### Collected data

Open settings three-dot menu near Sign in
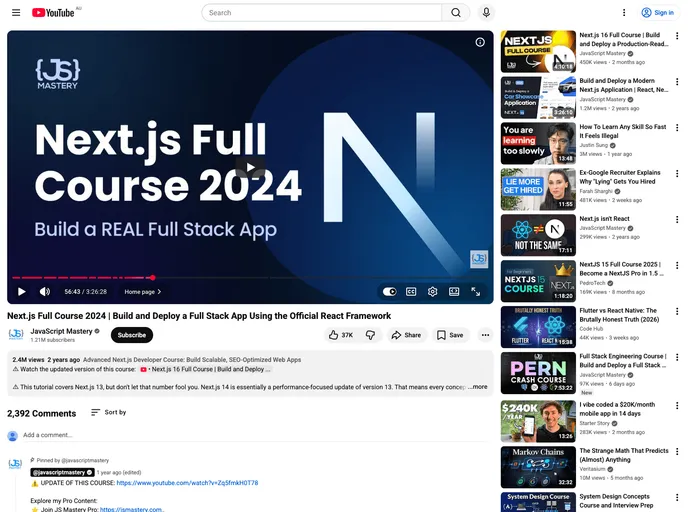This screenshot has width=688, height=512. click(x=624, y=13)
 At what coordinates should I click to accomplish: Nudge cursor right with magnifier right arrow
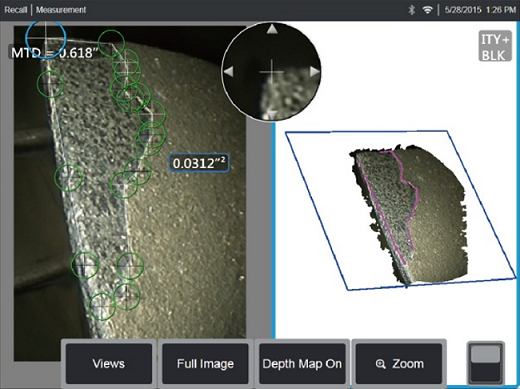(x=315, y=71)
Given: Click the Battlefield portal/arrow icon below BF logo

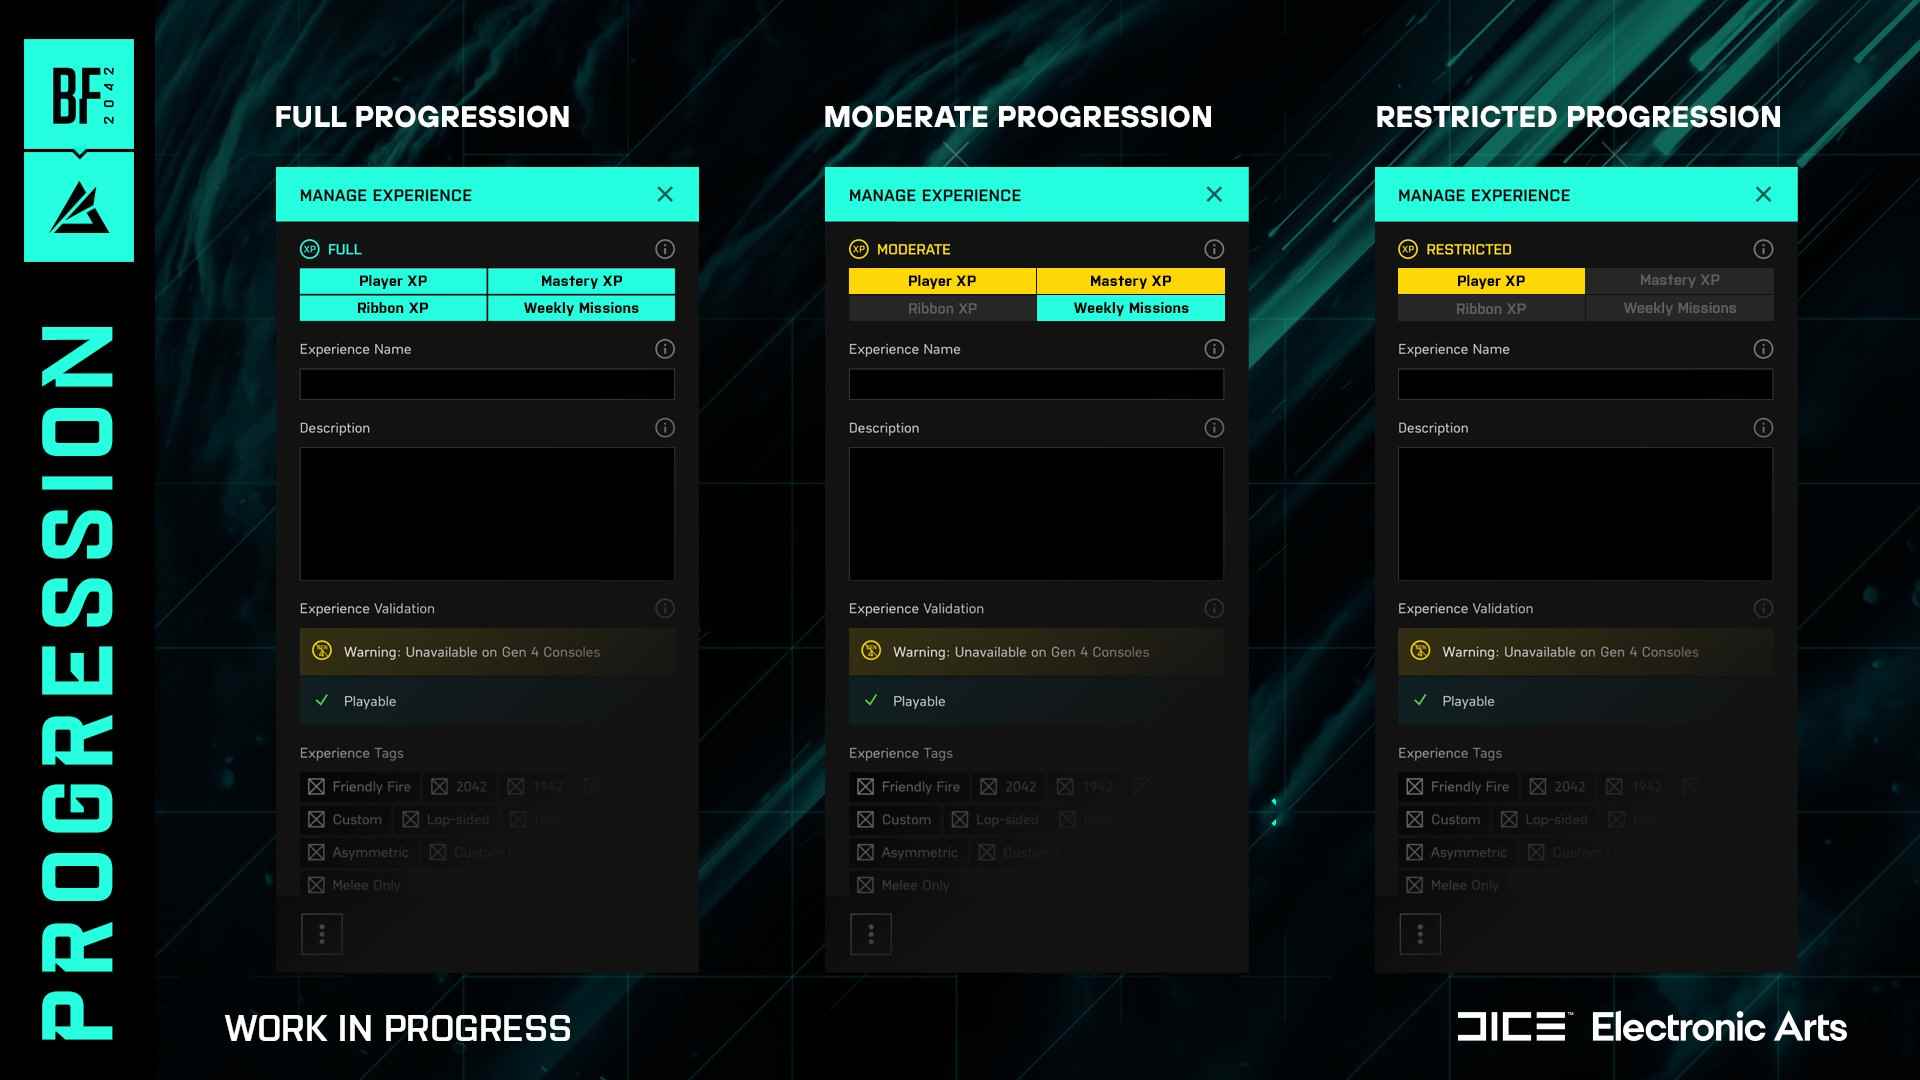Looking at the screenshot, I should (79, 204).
--
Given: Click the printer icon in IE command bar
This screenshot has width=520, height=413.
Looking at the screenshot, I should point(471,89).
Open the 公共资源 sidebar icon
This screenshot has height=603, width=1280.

### Exercise brief
The output should be exactly the lines above from the line containing "Open the 公共资源 sidebar icon" to the line containing "This screenshot has height=603, width=1280.", inclusive, with no other lines.

### Output of the exercise
Open the 公共资源 sidebar icon
This screenshot has height=603, width=1280.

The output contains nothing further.